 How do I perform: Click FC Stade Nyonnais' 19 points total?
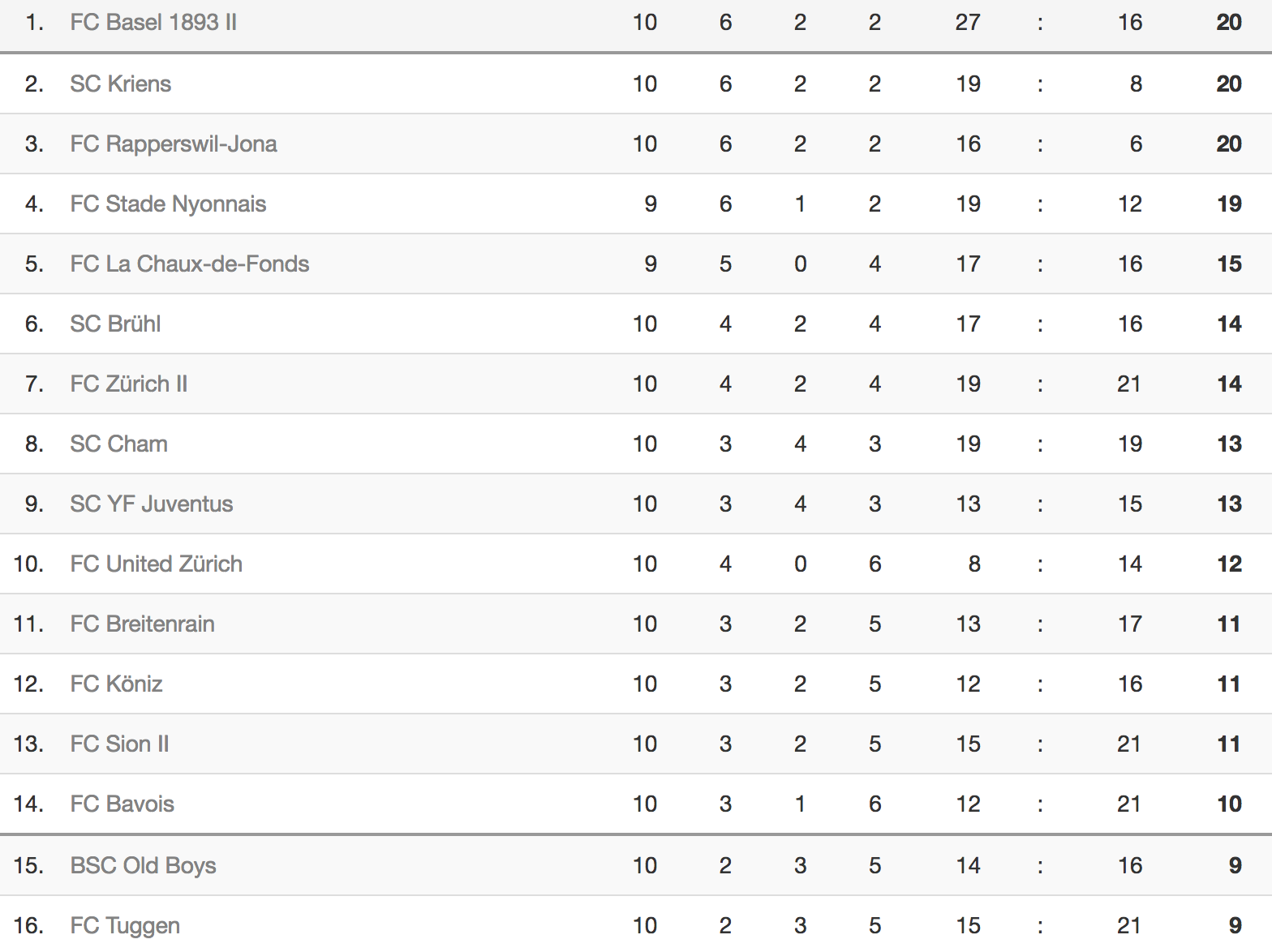click(x=1229, y=204)
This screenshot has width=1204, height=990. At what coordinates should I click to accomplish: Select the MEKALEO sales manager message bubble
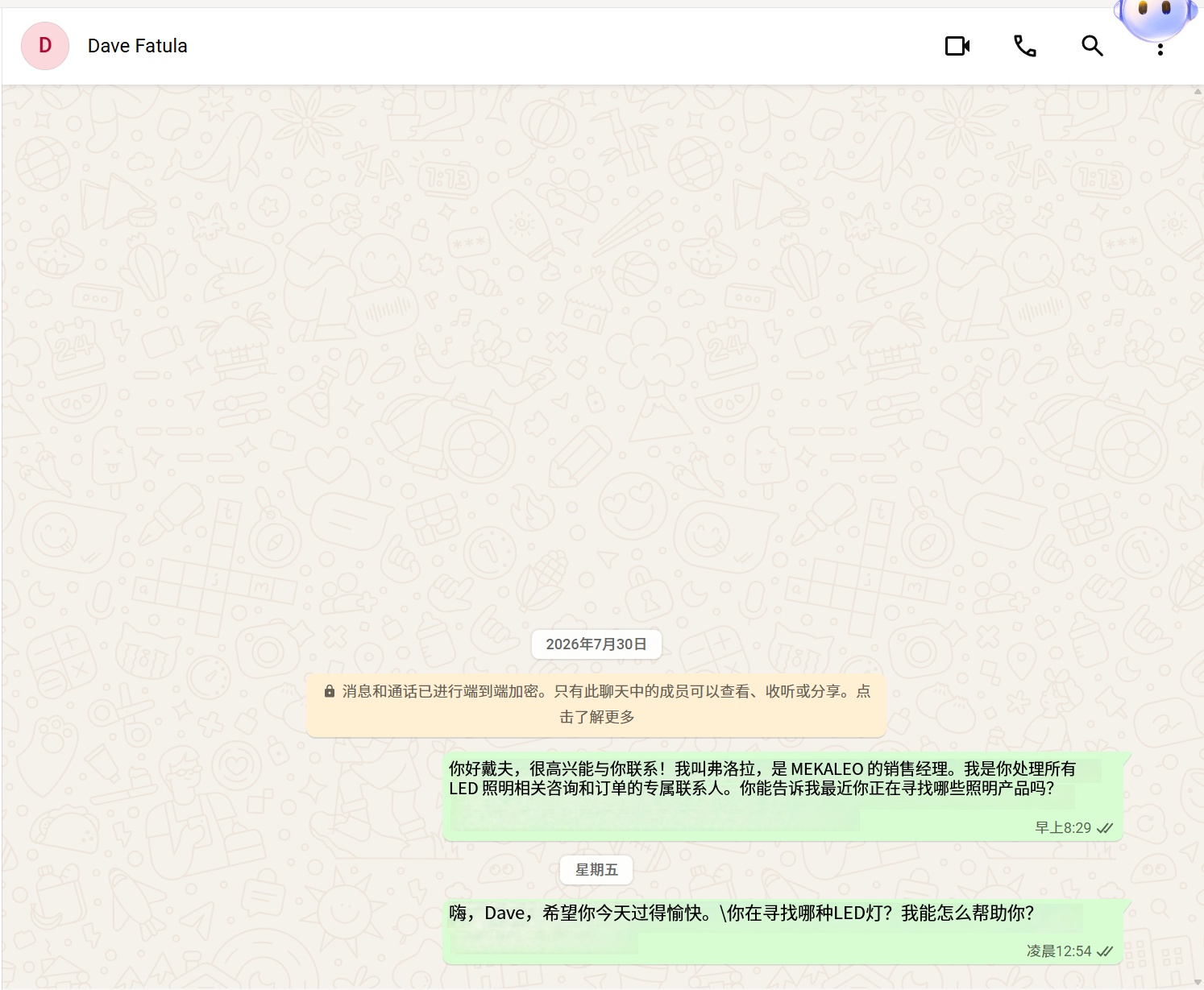point(783,797)
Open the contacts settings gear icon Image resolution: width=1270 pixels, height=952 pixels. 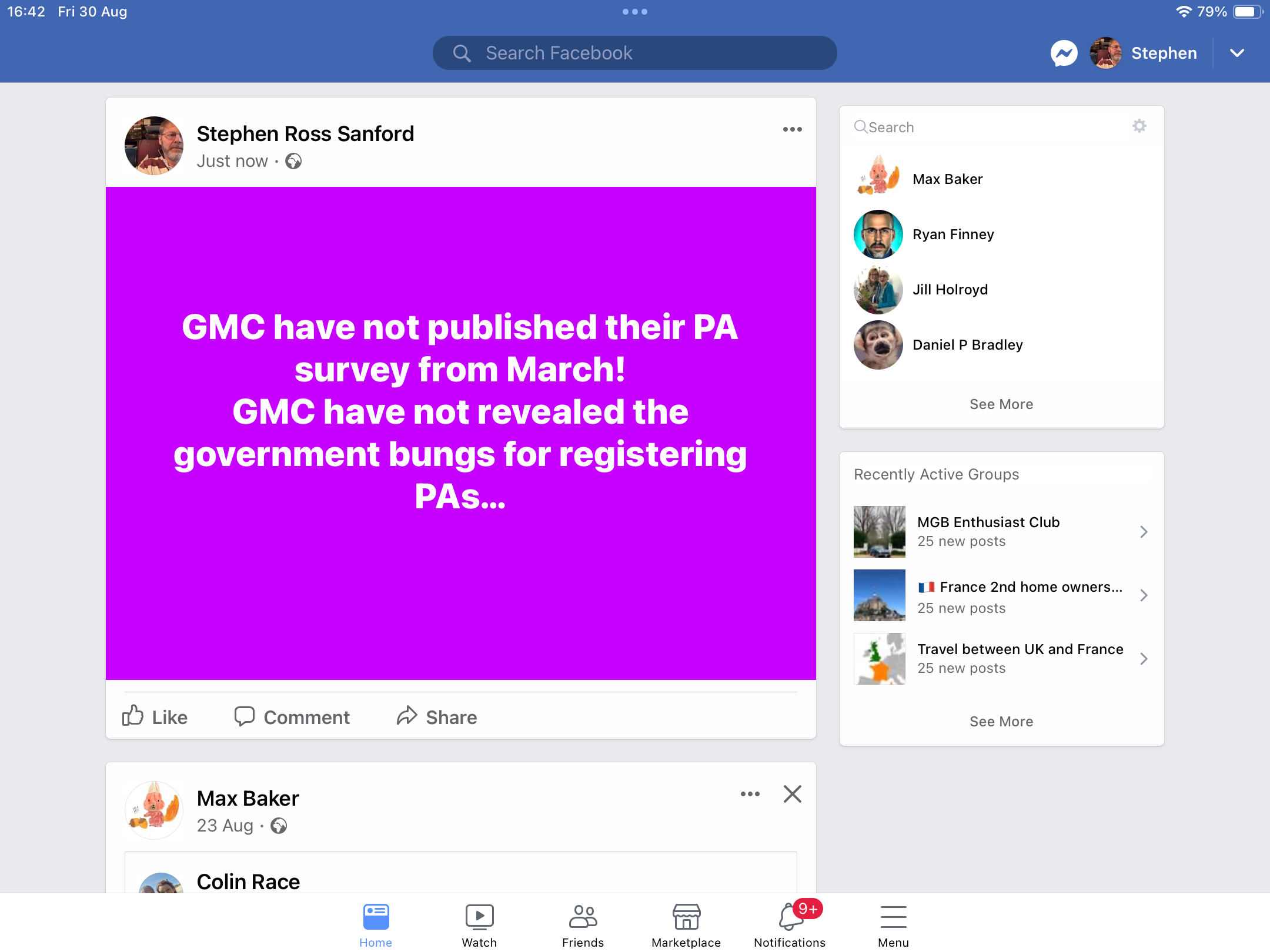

####################

In transcribing the material above, reproduce each line exactly and include none of the pictures.

 How do I perform: Click FC Stade Nyonnais' 19 points total?
click(x=1229, y=204)
This screenshot has width=1204, height=990. At what coordinates should I click to accomplish: Select the MEKALEO sales manager message bubble
point(783,797)
Open the contacts settings gear icon Image resolution: width=1270 pixels, height=952 pixels. 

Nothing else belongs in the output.